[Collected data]
----------
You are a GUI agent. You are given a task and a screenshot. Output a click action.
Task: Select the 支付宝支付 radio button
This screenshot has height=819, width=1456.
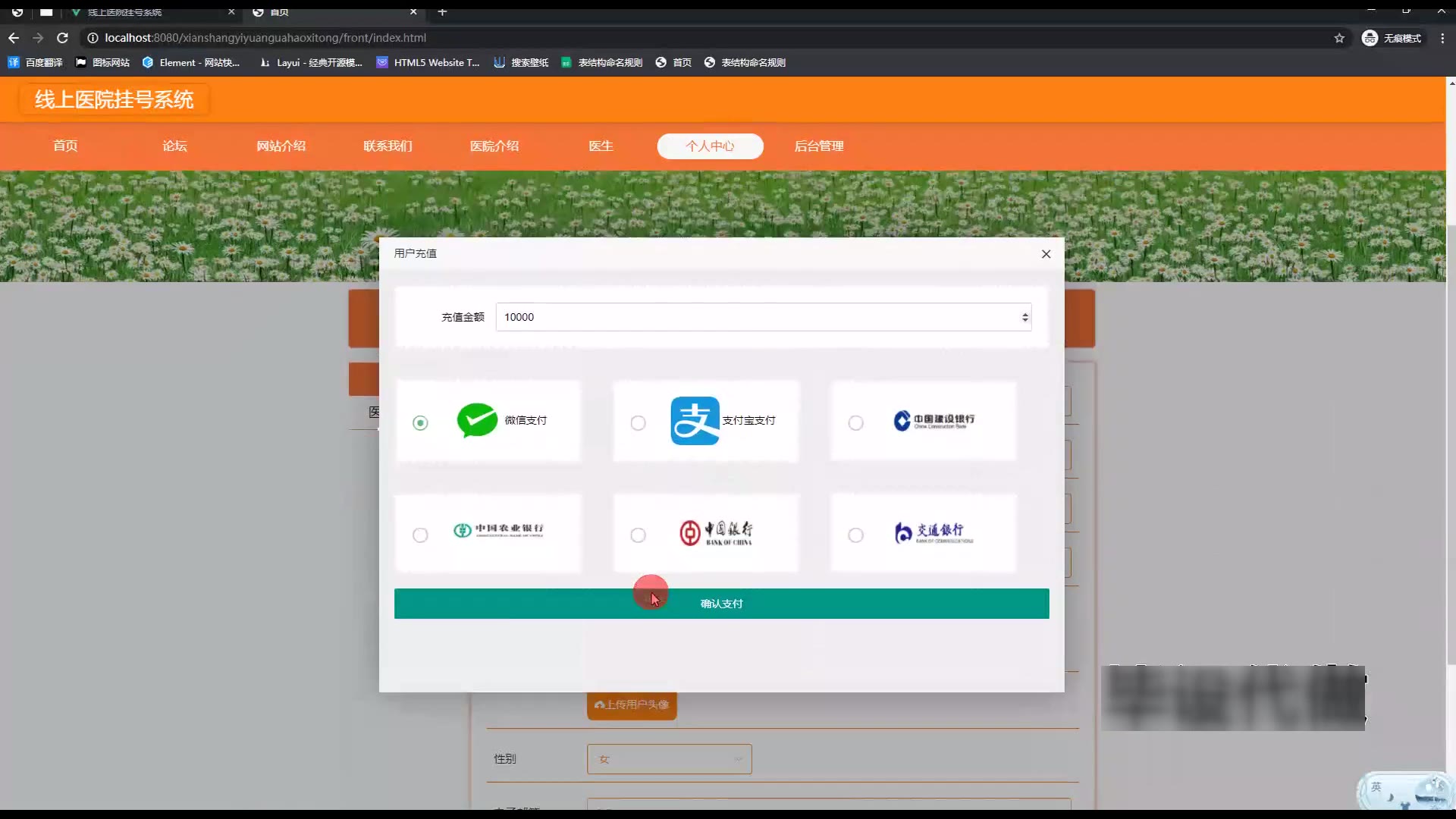tap(638, 423)
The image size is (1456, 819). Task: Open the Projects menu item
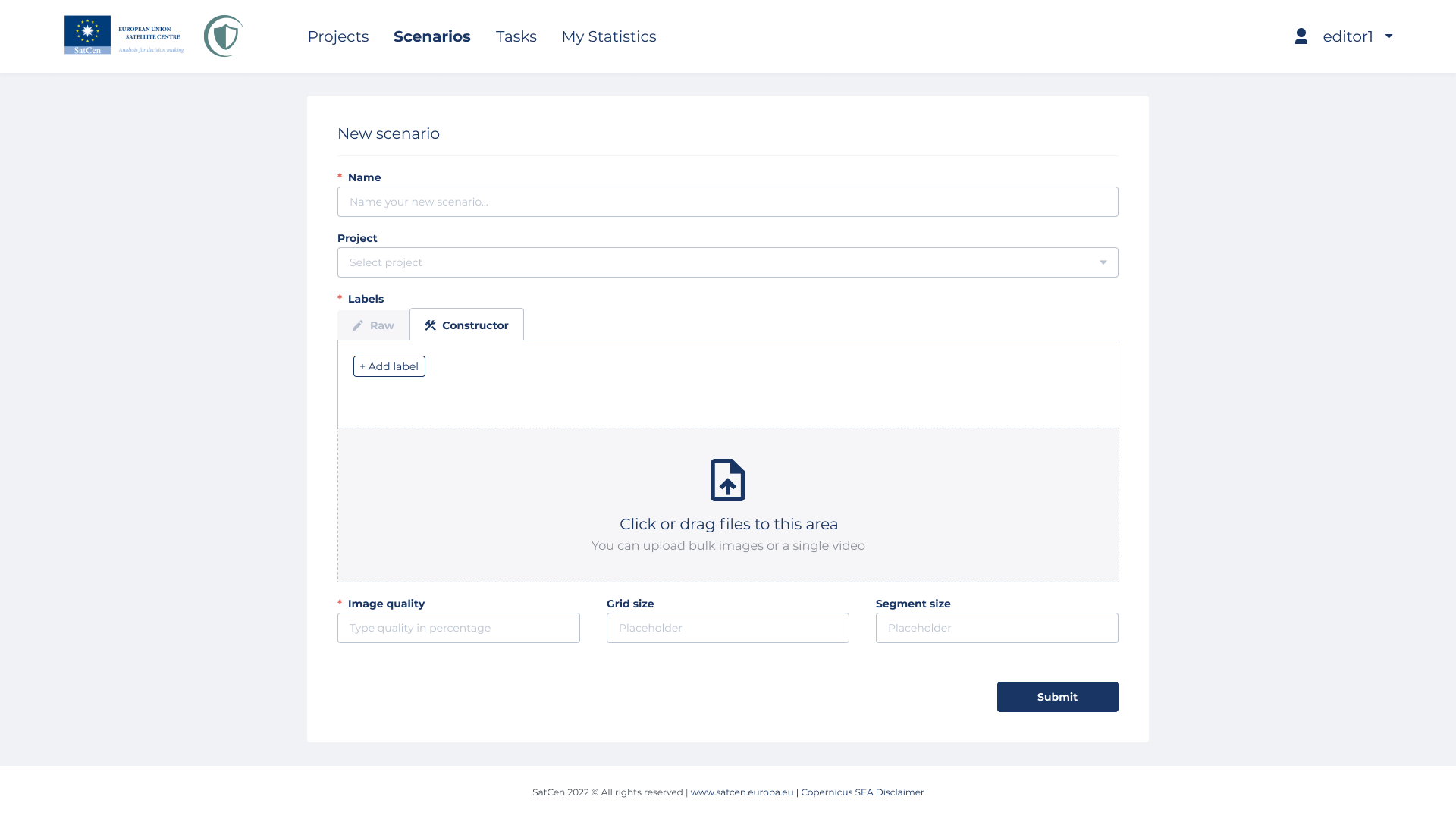(x=337, y=36)
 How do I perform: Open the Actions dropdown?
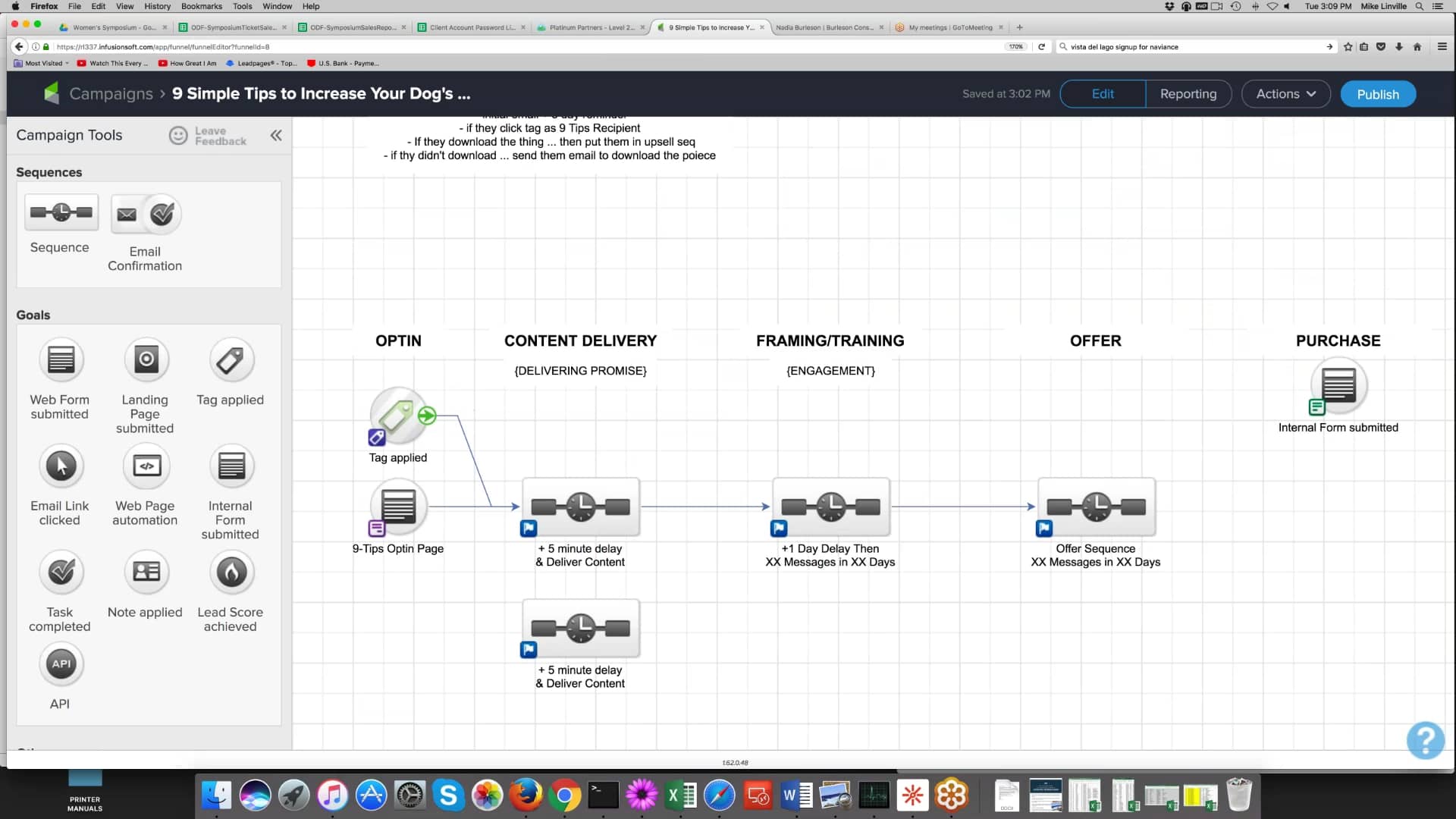[1285, 94]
----------
> Task
Return only the lines from the line containing "This screenshot has height=819, width=1456." through the last line of the records above, both ends included, exactly as written, leaving pictures out.

> Response box
This screenshot has height=819, width=1456.
tap(638, 423)
The image size is (1456, 819). Task: Open the Projects menu item
(x=337, y=36)
 How do I perform: Open the Actions dropdown?
[1285, 94]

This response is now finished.